(Collected data)

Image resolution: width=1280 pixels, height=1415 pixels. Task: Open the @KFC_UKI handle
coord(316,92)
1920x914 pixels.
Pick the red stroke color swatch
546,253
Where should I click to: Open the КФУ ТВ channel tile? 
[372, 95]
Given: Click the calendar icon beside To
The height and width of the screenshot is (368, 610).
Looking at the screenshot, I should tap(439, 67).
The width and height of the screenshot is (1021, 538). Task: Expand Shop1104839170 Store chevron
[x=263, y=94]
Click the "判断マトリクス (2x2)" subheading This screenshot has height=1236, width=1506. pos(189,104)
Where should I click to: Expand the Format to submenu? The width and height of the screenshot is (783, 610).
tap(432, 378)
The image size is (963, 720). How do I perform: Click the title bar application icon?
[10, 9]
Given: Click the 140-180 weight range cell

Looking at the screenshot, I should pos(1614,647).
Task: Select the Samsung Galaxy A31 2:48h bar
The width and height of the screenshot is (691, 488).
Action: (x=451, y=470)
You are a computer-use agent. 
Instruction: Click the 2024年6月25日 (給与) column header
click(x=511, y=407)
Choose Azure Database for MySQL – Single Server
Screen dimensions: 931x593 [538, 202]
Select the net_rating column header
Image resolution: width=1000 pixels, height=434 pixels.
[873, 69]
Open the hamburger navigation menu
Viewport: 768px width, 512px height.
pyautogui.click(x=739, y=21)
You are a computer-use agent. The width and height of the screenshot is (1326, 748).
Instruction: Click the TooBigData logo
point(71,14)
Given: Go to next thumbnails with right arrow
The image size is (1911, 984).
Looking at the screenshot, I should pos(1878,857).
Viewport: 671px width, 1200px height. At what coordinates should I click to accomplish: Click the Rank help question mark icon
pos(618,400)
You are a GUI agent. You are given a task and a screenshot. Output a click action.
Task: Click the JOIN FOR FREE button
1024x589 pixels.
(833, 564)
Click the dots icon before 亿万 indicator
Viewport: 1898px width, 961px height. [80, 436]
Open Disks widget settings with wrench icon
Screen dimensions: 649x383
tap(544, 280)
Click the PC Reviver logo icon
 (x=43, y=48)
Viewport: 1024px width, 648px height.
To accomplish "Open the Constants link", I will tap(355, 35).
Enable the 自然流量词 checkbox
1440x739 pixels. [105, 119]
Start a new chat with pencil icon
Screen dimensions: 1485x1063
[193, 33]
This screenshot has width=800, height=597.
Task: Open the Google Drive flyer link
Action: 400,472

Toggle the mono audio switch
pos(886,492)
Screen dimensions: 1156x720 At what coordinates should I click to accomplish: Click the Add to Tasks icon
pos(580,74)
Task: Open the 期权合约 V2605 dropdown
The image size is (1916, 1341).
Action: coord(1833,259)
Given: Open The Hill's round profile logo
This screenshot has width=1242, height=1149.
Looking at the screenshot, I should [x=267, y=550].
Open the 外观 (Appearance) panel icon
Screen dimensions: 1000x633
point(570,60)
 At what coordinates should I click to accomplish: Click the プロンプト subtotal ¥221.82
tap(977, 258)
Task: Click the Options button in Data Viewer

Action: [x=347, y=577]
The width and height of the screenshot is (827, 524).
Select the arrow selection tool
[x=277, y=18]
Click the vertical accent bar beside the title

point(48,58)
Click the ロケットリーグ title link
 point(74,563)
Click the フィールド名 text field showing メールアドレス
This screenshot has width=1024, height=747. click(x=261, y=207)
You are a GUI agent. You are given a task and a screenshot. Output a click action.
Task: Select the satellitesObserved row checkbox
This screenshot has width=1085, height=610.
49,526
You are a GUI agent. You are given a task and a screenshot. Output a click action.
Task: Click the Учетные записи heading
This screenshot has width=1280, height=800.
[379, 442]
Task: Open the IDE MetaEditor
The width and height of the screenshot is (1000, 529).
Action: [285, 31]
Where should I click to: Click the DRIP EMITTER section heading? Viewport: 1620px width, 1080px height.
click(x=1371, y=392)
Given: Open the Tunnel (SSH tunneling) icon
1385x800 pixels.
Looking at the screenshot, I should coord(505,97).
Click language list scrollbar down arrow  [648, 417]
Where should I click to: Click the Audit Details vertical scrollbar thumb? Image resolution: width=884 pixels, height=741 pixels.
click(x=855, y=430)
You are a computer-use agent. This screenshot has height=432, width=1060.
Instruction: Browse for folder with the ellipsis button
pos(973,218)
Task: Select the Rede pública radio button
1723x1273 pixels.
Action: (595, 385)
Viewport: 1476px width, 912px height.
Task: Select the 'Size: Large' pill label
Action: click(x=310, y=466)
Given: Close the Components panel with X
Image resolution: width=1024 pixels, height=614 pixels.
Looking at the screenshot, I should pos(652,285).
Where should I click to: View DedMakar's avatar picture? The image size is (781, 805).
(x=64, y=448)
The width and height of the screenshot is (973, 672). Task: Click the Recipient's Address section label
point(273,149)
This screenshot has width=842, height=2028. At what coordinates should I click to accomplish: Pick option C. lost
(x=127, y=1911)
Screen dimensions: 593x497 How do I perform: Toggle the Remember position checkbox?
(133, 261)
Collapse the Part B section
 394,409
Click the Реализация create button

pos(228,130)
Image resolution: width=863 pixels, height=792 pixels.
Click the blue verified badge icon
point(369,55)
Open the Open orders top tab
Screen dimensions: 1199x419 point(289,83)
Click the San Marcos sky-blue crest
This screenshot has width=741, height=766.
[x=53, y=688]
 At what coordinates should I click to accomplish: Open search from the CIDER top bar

## GOAL OF THE EXERCISE
Where a line of the data contains "computer", copy that line.

## RESULT FOR THIS EXERCISE
You are a computer-use agent. 
You are a computer-use agent. The width and height of the screenshot is (1326, 748).
You are a computer-use agent. This screenshot has height=432, width=1060.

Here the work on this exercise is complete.